Estou de volta pro meu aconchego Trazendo na mala bastante saudade
Querendo um sorriso sincero Um abraço para aliviar meu cansaço
E toda essa minha vontade
Que bom poder estar contigo de novo
Roçando teu corpo e beijando você
Pra mim tu és a estrela mais linda
Teus olhos me prendem, fascinam
A paz que eu gosto de ter.
É duro ficar sem você vez em quando,
Parece que falta um pedaço de mim.
Me alegro na hora de regressar,
Parece que vou mergulhar na felicidade sem fim.

 

Aos oito anos, Dominguinhos já encantava.

Numa saída de hotel, tocava à porta, quando passava por ali o Gonzagão.

Creio que ele não estava ali à toa, queria sim impressionar, e conseguiu.

Gonzagão o convidou para morar em Nilópolis, no Rio de Janeiro.

O convite foi aceito. O menino levou com ele o pai e o irmão.

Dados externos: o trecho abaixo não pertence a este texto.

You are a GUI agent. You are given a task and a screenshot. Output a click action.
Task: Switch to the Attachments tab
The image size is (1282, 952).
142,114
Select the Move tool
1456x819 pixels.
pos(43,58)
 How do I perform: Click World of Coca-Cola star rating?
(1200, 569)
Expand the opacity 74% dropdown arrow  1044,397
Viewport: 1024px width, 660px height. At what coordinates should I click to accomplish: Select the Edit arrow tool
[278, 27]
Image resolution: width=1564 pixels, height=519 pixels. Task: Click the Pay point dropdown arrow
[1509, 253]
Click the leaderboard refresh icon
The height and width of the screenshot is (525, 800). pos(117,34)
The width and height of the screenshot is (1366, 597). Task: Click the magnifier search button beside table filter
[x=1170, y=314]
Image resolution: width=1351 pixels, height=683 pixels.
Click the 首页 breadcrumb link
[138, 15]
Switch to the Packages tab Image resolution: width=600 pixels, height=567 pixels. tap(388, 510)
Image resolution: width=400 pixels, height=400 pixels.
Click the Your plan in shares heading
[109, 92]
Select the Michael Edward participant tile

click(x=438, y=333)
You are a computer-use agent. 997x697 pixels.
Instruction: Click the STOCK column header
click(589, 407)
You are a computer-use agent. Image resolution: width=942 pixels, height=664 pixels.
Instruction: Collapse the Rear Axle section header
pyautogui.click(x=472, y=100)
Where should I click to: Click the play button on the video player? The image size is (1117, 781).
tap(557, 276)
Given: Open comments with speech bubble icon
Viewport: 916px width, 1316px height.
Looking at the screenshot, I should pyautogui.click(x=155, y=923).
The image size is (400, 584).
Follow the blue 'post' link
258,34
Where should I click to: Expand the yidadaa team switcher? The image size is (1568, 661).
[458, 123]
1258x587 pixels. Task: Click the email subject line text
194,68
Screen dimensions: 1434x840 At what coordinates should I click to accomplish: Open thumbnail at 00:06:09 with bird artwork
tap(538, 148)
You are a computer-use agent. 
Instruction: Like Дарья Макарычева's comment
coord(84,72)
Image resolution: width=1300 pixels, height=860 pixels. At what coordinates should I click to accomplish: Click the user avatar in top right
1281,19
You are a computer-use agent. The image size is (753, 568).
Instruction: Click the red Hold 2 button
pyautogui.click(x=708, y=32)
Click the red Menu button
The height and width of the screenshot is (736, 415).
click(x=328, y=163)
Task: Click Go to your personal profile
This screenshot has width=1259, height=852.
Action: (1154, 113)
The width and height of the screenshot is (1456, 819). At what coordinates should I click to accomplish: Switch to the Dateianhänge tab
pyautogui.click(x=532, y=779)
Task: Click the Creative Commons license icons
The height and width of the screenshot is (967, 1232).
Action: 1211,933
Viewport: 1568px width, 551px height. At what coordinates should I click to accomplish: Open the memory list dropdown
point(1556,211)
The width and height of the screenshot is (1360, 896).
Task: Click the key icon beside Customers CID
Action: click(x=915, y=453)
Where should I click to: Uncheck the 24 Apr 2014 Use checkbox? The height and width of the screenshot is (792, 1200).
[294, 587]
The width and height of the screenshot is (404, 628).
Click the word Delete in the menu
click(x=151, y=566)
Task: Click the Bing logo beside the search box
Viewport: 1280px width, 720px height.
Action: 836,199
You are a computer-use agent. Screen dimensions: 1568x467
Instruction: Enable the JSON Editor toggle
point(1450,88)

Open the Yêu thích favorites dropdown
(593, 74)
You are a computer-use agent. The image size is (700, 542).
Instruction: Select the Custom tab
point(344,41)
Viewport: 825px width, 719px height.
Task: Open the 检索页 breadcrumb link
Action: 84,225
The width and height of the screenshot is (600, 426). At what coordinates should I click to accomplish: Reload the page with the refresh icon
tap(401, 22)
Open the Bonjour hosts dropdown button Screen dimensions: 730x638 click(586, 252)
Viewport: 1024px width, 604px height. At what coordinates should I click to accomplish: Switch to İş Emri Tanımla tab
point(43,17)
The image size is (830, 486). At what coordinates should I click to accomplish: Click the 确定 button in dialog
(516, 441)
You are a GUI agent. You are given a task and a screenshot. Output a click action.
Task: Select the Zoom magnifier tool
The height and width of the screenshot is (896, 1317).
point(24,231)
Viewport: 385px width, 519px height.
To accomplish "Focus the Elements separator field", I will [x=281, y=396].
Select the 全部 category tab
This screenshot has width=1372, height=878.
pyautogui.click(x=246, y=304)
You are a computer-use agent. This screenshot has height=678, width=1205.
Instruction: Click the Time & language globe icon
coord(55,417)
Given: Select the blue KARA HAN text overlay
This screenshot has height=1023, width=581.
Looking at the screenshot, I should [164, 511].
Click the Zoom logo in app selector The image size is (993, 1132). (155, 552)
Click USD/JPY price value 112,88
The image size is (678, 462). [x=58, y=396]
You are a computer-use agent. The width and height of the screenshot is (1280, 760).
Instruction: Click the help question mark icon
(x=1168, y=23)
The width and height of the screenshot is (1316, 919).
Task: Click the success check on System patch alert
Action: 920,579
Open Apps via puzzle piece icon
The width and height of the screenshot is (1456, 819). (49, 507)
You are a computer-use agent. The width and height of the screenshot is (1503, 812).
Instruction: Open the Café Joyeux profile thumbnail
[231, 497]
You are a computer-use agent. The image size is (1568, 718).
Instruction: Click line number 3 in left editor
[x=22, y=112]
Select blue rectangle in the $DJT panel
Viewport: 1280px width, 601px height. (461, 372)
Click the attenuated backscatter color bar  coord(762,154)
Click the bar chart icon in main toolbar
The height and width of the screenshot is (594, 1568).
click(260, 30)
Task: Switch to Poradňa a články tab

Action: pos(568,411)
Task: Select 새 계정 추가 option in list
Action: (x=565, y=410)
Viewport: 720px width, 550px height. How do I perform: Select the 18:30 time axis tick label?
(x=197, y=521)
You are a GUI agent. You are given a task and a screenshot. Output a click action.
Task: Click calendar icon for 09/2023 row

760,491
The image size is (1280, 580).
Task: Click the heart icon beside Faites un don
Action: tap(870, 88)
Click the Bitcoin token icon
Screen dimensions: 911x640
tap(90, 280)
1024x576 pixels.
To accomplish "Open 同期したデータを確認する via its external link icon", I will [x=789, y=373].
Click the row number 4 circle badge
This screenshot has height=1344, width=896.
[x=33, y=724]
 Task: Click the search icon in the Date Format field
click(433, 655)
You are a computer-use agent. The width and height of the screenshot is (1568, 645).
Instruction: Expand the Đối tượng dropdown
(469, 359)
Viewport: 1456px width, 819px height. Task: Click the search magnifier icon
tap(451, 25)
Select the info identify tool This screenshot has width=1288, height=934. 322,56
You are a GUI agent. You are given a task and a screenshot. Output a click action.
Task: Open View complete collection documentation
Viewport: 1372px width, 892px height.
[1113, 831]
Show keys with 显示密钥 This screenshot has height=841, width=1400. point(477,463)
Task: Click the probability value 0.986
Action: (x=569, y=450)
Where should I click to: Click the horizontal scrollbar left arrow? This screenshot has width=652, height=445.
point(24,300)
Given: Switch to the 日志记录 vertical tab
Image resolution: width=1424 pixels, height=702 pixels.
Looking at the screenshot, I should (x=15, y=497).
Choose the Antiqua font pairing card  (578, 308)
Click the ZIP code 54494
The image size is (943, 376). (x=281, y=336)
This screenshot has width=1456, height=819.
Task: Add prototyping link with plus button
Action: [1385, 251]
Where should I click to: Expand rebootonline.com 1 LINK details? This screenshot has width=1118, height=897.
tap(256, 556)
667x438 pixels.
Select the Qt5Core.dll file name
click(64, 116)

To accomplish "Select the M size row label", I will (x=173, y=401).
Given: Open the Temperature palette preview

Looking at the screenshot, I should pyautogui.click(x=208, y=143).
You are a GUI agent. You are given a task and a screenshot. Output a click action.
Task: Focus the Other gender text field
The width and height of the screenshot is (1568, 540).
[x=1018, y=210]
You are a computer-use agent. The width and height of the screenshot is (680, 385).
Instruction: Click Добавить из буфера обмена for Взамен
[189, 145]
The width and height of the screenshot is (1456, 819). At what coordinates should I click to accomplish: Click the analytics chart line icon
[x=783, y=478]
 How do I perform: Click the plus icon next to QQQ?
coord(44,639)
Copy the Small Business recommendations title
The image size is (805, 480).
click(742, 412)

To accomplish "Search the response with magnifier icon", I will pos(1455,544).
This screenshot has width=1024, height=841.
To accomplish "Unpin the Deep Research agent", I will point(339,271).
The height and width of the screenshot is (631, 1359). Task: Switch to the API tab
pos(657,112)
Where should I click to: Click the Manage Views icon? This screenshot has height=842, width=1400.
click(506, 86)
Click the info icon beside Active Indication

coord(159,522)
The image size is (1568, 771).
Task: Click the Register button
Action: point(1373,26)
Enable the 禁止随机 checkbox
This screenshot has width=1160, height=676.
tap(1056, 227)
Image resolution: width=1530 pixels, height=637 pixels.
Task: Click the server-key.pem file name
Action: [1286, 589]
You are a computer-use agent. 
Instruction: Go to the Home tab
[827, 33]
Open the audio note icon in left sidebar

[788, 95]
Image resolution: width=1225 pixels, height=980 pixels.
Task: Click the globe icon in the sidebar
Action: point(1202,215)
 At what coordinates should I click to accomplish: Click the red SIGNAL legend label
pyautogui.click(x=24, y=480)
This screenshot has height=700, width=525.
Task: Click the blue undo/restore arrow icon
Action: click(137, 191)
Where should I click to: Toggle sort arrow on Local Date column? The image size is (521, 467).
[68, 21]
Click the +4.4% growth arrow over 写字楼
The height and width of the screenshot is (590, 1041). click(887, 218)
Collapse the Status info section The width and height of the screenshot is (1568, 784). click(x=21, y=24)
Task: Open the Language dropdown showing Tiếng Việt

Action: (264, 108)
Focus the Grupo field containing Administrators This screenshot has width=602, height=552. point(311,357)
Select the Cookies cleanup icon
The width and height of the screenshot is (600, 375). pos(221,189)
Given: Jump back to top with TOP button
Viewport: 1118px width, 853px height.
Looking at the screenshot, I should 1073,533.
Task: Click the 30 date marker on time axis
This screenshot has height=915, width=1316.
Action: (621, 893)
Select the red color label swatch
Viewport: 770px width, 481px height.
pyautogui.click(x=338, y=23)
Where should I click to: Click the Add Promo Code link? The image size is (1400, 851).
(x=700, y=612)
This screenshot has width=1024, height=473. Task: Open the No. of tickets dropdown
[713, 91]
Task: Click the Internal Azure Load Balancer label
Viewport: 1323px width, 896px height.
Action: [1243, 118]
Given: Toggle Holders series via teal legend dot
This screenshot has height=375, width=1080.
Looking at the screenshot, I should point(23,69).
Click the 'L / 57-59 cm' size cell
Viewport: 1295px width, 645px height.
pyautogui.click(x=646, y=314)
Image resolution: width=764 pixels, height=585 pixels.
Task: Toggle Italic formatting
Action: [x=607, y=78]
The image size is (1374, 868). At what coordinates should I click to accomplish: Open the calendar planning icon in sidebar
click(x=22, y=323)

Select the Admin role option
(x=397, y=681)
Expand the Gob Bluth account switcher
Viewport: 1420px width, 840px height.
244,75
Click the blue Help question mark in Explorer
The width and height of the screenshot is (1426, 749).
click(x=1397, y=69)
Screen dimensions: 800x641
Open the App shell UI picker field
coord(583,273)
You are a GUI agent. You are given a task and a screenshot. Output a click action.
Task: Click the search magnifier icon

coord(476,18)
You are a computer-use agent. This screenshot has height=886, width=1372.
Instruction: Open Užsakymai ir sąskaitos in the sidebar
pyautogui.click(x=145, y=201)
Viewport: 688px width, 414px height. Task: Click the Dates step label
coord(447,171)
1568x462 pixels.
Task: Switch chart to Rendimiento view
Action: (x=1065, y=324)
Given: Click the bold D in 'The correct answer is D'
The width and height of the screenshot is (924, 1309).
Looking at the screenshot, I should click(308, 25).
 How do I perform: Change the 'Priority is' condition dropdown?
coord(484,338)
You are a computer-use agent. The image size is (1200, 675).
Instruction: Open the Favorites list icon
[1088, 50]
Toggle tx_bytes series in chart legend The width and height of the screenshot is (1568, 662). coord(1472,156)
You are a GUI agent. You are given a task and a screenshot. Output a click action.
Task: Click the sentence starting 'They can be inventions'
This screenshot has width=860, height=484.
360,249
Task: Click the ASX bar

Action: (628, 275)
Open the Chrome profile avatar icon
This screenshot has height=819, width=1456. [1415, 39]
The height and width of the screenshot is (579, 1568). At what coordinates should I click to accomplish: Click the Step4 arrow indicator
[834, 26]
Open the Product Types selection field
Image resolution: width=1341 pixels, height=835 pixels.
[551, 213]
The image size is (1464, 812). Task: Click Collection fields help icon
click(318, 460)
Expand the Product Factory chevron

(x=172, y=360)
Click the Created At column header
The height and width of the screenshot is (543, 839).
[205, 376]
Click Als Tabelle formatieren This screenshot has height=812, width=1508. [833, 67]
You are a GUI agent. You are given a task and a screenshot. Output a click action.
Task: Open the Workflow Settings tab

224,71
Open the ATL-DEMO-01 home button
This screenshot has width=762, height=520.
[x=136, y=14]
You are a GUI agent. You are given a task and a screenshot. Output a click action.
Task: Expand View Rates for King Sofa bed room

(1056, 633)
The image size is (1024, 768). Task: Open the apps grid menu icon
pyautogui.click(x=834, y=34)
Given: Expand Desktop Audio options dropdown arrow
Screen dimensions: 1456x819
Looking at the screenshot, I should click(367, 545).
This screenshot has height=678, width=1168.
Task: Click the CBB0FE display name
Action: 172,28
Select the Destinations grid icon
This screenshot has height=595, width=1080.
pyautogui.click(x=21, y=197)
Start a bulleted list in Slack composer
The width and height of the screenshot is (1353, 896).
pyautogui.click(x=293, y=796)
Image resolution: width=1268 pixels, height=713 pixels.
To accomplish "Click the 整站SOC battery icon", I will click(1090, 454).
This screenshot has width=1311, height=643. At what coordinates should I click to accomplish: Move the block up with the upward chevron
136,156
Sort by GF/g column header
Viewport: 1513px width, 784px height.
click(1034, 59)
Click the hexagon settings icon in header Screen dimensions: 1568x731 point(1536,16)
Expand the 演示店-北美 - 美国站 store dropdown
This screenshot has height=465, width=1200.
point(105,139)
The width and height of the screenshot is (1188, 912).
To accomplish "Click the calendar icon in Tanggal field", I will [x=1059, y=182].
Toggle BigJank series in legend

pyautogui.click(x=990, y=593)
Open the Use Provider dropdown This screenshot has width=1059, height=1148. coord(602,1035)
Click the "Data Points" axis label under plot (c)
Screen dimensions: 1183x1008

O Rei do Baião deu de presente a ele uma sanfona nova, e o pequeno Domingos passou a acompanhar a banda do Luís.

Depois de muita experiência na estrada, viu que era hora de buscar seu caminho solo.

Muito sucesso esperava por ele.

Dominguinhos gravou muitos discos, dividiu o palco com famosos e exibiu ao mundo seu talento.

Esta música, na inconfundível voz de Elba Ramalho, é uma das suas marcas.

DE VOLTA PRO ACONCHEGO

 

Acho esta música emblemática para fazer minha homenagem a Dominguinhos, principalmente por causa da interpretação belíssima de Elba Ramalho.

Embora a amada ou o lar sejam sempre o melhor aconchego, quero entender também que este querido sanfoneiro nordestino voltou ao colo de Deus – o aconchego que todos querem ter, o descansar eterno.

Voltando à música, o tema foca os braços da mulher.

Quando regressamos de nossas viagens, aventuras e vivências, carregamos conosco um montão de imagens saudosas, não só registradas pela lente da máquina, mas também na mente e transbordante coração.

Neste retorno, nos damos conta que nada lá fora é melhor e mais gostoso do que a companhia querida de quem amamos, aquela que tem alegria, brilho no olhar e um sorriso gostoso de boas-vindas.

É certo que um banho renova nossas energias, mas nada com um abraço apertado para aliviar os muitos momentos de distância, de carência e solidão.

Estar com os corpos colados, roçando, beijando e trocando energias é uma delícia.

A mulher, com sua beleza e luz de estrela, está sempre a nos envolver e a nos fascinar.

Sem ela, somos pura carência, como se faltasse algo no nosso próprio ser: “um pedaço de mim”.

A hora de regressar é a mais prazerosa, pois sabemos o que nos espera: alegria e felicidade – “felicidade sem fim”.

Estar com nossa amada é realmente estar nos braços da alegria e da paz.